▸ **Task brief**: Look through the data below and work out how many lines contain the string "dimensions". Give the number alone.

====== Dataset records

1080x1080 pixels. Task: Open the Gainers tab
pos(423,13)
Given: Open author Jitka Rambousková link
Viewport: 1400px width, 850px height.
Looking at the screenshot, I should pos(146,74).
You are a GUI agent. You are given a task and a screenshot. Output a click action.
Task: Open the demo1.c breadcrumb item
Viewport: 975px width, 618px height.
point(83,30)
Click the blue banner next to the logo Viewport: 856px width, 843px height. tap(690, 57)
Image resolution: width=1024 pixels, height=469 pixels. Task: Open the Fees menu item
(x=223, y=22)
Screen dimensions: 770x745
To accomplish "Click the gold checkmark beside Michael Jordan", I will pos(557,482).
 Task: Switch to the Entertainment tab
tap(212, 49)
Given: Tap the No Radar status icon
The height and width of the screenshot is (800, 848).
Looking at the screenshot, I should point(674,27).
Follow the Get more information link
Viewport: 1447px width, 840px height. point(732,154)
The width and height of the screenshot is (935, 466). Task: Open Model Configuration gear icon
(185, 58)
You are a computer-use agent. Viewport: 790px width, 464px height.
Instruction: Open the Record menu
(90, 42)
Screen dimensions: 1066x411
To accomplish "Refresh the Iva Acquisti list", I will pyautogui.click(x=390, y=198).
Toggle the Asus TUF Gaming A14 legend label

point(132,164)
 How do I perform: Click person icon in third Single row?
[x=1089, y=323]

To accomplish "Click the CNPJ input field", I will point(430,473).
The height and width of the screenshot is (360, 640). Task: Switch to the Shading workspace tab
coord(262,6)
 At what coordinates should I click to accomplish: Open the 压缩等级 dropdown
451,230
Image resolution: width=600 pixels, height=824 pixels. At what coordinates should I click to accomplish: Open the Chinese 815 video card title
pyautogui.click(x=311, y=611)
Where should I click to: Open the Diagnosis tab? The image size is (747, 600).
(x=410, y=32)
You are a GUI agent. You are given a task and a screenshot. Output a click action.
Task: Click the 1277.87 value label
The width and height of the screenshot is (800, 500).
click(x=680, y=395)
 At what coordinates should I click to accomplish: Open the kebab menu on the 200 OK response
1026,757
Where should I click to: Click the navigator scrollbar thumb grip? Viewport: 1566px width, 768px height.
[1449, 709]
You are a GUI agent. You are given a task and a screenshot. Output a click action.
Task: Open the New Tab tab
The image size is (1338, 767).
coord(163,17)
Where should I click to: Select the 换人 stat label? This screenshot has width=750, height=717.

============

▸ **Output below**: 2